While that sort of ambivalence exists among locals throughout much of tourist-trampled Maine, it likely is most evident where native assets are most tenuous. As a result of such conflicts between preservations [often those from away] and free traders [often the locals], the following challenges and restrictions exist on Monhegan.

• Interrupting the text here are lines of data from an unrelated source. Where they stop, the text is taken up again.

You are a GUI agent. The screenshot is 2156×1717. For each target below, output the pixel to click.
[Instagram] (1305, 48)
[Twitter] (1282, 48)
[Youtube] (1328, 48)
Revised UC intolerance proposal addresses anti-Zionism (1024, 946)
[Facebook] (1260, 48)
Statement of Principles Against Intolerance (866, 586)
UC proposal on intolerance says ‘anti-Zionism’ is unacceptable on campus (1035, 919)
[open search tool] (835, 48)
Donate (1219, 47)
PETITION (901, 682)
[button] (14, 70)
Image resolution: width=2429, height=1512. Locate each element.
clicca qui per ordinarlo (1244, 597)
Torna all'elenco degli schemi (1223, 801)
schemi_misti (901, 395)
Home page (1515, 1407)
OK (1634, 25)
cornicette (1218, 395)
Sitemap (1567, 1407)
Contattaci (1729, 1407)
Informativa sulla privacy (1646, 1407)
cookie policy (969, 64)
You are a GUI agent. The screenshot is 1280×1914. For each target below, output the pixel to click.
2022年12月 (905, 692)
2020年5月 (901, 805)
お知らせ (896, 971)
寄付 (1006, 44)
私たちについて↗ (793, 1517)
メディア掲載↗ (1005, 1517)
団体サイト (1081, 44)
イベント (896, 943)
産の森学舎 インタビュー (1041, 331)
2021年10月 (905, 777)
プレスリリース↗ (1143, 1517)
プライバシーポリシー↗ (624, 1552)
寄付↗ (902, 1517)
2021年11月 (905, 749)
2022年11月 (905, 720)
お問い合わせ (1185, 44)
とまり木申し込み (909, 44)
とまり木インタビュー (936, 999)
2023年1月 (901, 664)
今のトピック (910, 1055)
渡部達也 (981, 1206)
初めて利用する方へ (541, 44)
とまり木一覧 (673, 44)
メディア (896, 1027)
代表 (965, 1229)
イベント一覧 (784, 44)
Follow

> No mainland cars allowed. Plan to walk.
> Bicycles are not permitted on trials.
> No paved roads. Wear good shoes.
> Chill winds off of the open Atlantic can be expected; bring something warm--even in August.
> Mosquitoes and poison ivy are common trailside.
> Local ticks have been found with Lyme disease.
> Terrain is often rugged, uneven and slippery when close to the water. Down fall; there are no resident physicians.
> Other than the marked paths, all property is private and waking on it is considered trespassing. > Purchase trail maps and follow them.
> Rock stacks, called cairns, mark trails; do not disturb them.
> Local trucks have the right-of-way over pedestrians and pets. Pay heed; step aside.
> For the day-tripper, only two [pay] toilets are available on the island. They’re behind the Monhegan House. Your boat’s facilities are available, though.
> Dogs must be on leashes; also you must pick up after you dog as you do in the city.
> Boat fare will be charged for your dog’s passage to and from the island.
> Some snack and restaurant food is available; but a sack lunch is a good idea.
> There’s no bank, and only one ATM. You’ll find it on the dock.
> Private boat mooring space is available, but limited.
> Bring mooring lines sufficient to accommodate 11 foot tides.
> Both ferry and sleeping accommodations are limited. Make reservations well in advance.
> No smoking allowed outside the village
> No camping.
> No campfires.
> No barbecues.
> No flower picking.
> No litter.

Matinicus Island

Abenaki Indians named the island Matinicus; the word means "far out island," and they were right.

Matinicus is another world, on the outermost reaches of Penobscot Bay and with limited Maine State Ferry Service. Passes once a month from November through March; three times a month during April, May and October; and four time a month from June through September.

Additionally, modest air service is available from Owl's Head Airport, near Rockland is available.

Located 22 miles off the Maine coast, Matinicus leaders admit that while their island may be an extraordinary destination, it is "not for everyone" because it is "it is remote, a bit rustic, and that requires a sense of adventure, tolerance, independence, and humor."

The Boston Globe described Matinicus as "rugged, but beautiful, with sweeping ocean views and sandy of the last places in Maine where the old Down East lifestyle survives in anything like it's pure form... unspoiled and unpretentious."

Lobstering is the economic mainstay of the island population, and lobstermen from the mainland use the island' waters for fishing as the lobster remove themselves from the colder shoreside waters.